A Cracolândia sempre foi esquecida. Esquecida da mídia e da sociedade paulistana. Hoje com a especulação imobiliária ela se tornou uma questão relevante ao governo e a essa mídia golpista e capital que possuímos. Ainda bem hoje temos a internet, mas enfim tomemos cuidado com SOPA e PIPA.

Inevitavelmente a sociedade parece pela primeira vez ter enxergado que essa é uma questão e um problema a ser resolvido por todos, seja por atos, seja pelo terceiro setor, filantropia, etc. ou mesmo para se sentir no direito de opinar a respeito. E devo dizer: é sim. Como cidadãos os paulistanos possuem todo o direito de opinar a respeito do tema, mesmo que isso fira o ego das pessoas que sempre estiveram em contato com essas pessoas. Se isso não fosse legítimo, não poderíamos opinar em relação a nada que ultrapassasse 5km de distância das nossas próprias realidades, e não é isso que ocorre.

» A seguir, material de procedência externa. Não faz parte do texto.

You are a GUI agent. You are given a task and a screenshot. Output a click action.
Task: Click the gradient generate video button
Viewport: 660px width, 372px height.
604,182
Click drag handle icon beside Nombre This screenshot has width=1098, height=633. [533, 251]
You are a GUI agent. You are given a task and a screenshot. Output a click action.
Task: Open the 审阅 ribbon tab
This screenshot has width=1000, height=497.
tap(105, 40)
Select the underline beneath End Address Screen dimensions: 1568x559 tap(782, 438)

A essas pessoas que apesar de não terem vivido essa realidade de perto, mas que possuem a mesma visão, de que os usuários são pessoas e que não há guerra contra as drogas que justifique essa ação mal planejada, que não prevê reabilitação a todos e muito menos a questão da internação compulsória como humana (sim porque isso está sendo proposto), é que eu venho fazer o apelo para que compareçam ao ato de amanhã na Praça da Sé no primeiro horário. Estejamos lá! Eu estarei!

E eu não faço a mínima idéia de quem organizou esse ato, não sei se foi partido, se foi associações que trabalham com essas pessoas, já vi que ambos estarão presentes, assim como cidadãos que se assumem comuns, como eu. E eu também não quero saber! Eu estarei lá, porque sou humana e considero uma verdadeira barbárie a forma como essas pessoas estão sendo tratadas. E se, se sentir ultrajada com qualquer assunto que remeta ao social significa para alguns, necessariamente ser de esquerda, então eu me assumo feliz e com orgulho BICHO GRILO!!! Independentemente disso eu sou de esquerda mesmo, porém considero que ser uma pessoa humana, não está necessariamente ligado ao partido que se apóia ou à ideologia que se tenha.

Pinheirinho me afetou tanto e está me afetando, porque eu vi pessoas que se organizaram, que construíram suas casas sendo desrespeitadas e ultrajadas por um estado que visa apenas o lucro. Percebi que jamais poderei condená-los caso se tornem usuários de drogas, bandidos ou qualquer nomenclatura que se use. Não possuem mais nada a perder, perderam suas casas, perderam seu tempo, perderam sua dignidade. Alguns perderam a presença de pessoas que foram mortas, há o relato dos moradores de uma criança de 3 anos que morreu asfixiada pelas bombas de gás lacrimogênio. A "grande" mídia não noticia isso, mas entre o que me é apresentado pela mídia e o que me é apresentado pelos moradores, eu sem dúvidas fico com a versão dos moradores. Será completamente compreensível se optarem pelo auto suicídio que uma droga como o crack representa.

Sobre o sentimento que essas pessoas carregam consigo mesmas eu nunca poderei ter real noção do que seja, quer dizer não sei, neste sistema nunca podemos contar com o amanhã por mais que nos esforcemos.Deixo abaixo uma música que considero magnífica do Gabriel o Pensador sobre o tema, sobre ser mendigo, sobre ser excluído da sociedade e viver nas ruas, realidade dos usuários da Cracolândia e agora dos ex-moradores de Pinheirinho. Concordo com a letra, de alguma maneira vai de encontro com aquilo que consegui apreender. Sim apreender, porque é impossível aprender sem experiência.

Para quem não quiser ouvir, deixo previamente uma frase da música: "A NECESSIDADE É MAIOR DO QUE A MORAL!". Ah meu amigo, a necessidade é MUITO MAIOR DO QUE A MORAL!!!
Convido: Todos ao ato amanhã!! CONTRA A HIGIENIZAÇÃO E A FAVOR DE TRATAMENTO DIGNO AOS USUÁRIOS!!!!
Porque apesar do desânimo apresentado no texto, ainda acredito sim que as coisas podem mudar. Opto por ser OTIMISTA E LUTAR! Como sabiamente diz uma música do Teatro Mágico: MILAGRES ACONTECEM QUANDO A GENTE VAI A LUTA!